BY TPH EDITOR SISSY WICKES
There is familiarity and comfort in routine, a sense of knowing what to expect and how to field it. The flow of a horse show is something I feel in my sleep, an innate rhythm after having participated in them for so many years. Last fall, I had a whole new day at a horse show with the NCAA format. Familiar yet foreign, routine yet remarkable, it was a wonderful experience.
I have been following the NCAA Equestrian saga, from the promise of its birth as an Emerging Sport in 1998 to the disappointment of sputtering growth – culminating in the 2014 recommendation by the Committee on Women’s Athletics to drop it as a sport. It sadly seemed that the Title IX boost to collegiate equestrian sport had not been fully ignited.
Enter a reorganization of the National Collegiate Equestrian Association (NCEA) Board of Directors, the hiring of an Executive Director and her decision to establish a National Advisory Board (NAB) for the NCEA, and NCAA Equestrian was reborn. NCEA is the governing body dedicated to the advancement of equestrian sport. Along with the NCAA, it oversees and promotes growth of the sport while under the Emerging Sport umbrella. Due to reorganization, revitalization, and renewed growth, Equestrian was approved by that same Committee on Women’s Sports, and the D-1 and D-2 Councils of the NCAA in 2016.
The NCEA competition format was like nothing I had previously experienced. The day begins with a coaches’ meeting between the coaches from both teams and the judges. Each school has an all female Hunt Seat team and a Western team. Each team has coaches and assistant coaches, clothing emblazoned with their school’s logo – all well prepped, polite, and ready to compete. The atmosphere is professional and competitive. There is a standardized run- through of the rules and schedule. Questions are asked and answered; the show day begins.

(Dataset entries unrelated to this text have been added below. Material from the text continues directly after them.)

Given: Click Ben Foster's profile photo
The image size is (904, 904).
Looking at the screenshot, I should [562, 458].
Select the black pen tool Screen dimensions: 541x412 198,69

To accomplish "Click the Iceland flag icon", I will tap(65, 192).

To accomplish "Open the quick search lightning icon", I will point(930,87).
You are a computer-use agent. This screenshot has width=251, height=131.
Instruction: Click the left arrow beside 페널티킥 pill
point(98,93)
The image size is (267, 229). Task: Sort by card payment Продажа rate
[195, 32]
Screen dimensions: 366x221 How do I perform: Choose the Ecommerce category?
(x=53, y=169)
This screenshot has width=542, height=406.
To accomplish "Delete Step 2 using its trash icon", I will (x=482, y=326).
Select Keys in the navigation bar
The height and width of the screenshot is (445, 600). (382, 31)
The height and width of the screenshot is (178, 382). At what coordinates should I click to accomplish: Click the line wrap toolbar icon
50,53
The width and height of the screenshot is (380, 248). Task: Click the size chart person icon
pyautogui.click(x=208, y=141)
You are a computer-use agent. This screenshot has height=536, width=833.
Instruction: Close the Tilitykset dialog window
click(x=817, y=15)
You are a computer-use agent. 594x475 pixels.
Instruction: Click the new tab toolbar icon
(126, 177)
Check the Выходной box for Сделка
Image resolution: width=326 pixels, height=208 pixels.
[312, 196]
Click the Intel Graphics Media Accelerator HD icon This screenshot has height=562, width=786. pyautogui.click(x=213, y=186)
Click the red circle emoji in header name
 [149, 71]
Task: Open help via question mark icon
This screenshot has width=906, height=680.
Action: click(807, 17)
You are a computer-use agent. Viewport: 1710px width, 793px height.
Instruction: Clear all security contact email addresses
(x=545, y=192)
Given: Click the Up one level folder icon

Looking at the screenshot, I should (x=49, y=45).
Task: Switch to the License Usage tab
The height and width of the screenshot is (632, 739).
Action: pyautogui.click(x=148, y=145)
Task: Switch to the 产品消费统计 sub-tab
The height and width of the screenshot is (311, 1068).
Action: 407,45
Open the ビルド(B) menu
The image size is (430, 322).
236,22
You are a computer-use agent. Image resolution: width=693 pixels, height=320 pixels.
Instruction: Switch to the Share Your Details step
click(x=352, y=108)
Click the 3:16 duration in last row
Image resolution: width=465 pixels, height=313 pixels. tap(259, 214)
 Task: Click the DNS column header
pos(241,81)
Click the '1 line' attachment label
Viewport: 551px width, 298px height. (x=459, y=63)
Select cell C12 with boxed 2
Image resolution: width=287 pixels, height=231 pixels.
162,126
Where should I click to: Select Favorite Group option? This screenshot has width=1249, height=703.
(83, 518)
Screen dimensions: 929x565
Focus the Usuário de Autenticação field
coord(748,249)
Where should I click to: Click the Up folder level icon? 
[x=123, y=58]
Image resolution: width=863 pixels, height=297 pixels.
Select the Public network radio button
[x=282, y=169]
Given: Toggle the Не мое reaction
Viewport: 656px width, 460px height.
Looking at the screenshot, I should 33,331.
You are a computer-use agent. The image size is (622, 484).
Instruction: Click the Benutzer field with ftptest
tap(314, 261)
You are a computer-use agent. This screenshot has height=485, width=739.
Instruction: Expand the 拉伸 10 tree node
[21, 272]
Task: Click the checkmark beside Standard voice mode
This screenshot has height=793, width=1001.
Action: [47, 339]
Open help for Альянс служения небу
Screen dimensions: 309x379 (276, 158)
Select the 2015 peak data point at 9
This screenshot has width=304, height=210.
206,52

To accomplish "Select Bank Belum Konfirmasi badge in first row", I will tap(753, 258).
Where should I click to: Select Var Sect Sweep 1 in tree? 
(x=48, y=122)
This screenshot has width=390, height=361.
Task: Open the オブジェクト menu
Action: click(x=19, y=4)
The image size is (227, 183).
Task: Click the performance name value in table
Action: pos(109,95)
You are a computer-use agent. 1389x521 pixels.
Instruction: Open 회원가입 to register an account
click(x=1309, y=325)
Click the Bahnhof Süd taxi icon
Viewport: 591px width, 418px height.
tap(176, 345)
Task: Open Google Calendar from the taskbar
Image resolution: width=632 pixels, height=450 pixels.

First for Hunt Seat is the Jumping Phase. In my experience, there were twelve riders competing, six from each team. They had drawn horses prior to the event. Some of the home team riders may have ridden the horses they drew, while the away team riders had not- truly a catch riding test of horsemanship. Six horses would jump the same course twice, once with a member of each team. This is the head-to-head format that characterizes NCEA competition. Six different horses jump the course, there is a break, and the same six horses jump again with a rider from the other team. Same horse, same jumps, different rider: how could the field be more level?
The Flat Phase follows the jumping phase. Again, head to head format in a dressage ring with a flat test that has been given to the teams and the judge ahead of time. This phase is the most foreign to the hunter/jumper judges. Nervous about it, I studied the flat pattern and videos on judging provided by the NCEA website. More than a few times, I ran through the routine, anxiously familiarizing myself. The last thing I wanted to do was make a green mistake.
Prior to the start of the class, several test rides are performed without the scores counting toward the team totals. This enables the judge to get comfortable with both the pattern and the scribes sitting next to them reading it. The judge scores the test rides with the coaches watching and listening to the scores. The coaches may ask about the scoring in terms of what the judge likes or dislikes in execution of the test.
I survived my first NCEA judging experience and was thrilled with the level of riding displayed by the young women. Well coached in both phases, well versed in riding a foreign horse, and well turned out- the riders were very impressive in performance and appearance. The years of training in equitation, flat work, and course execution as junior riders clearly made sense in this format. NCAA Equestrian is the perfectly logical next step in many young women’s riding careers.
The most exciting aspect is that the best horse did not win, the best ride did. The rider who best negotiated the course or pattern on a specific horse on that particular day was rewarded with a win in her head-to-head contest. Her point is added to the aggregate of her team to determine the winner of the match. There is no “I” in team.
A crowd of parents, teammates, and friends cheering, screaming encouragement, school chants, high fives – I could have been at a lacrosse game. What a fabulous experience!
Currently, there are 24 schools reporting a varsity team into the NCAA with 18 of them competing in the NCEA format, and there are many more schools organizing teams on Division I, II, and III levels. If growth continues as anticipated, there will be over 40 participating schools by 2020. Imagine that every single rider competing at USEF Medal Finals could be offered a place on an NCAA Equestrian team. Imagine that the financial and personal sacrifices inherent in a junior rider’s career could open educational doors. Imagine that the NCEA is making this a reality.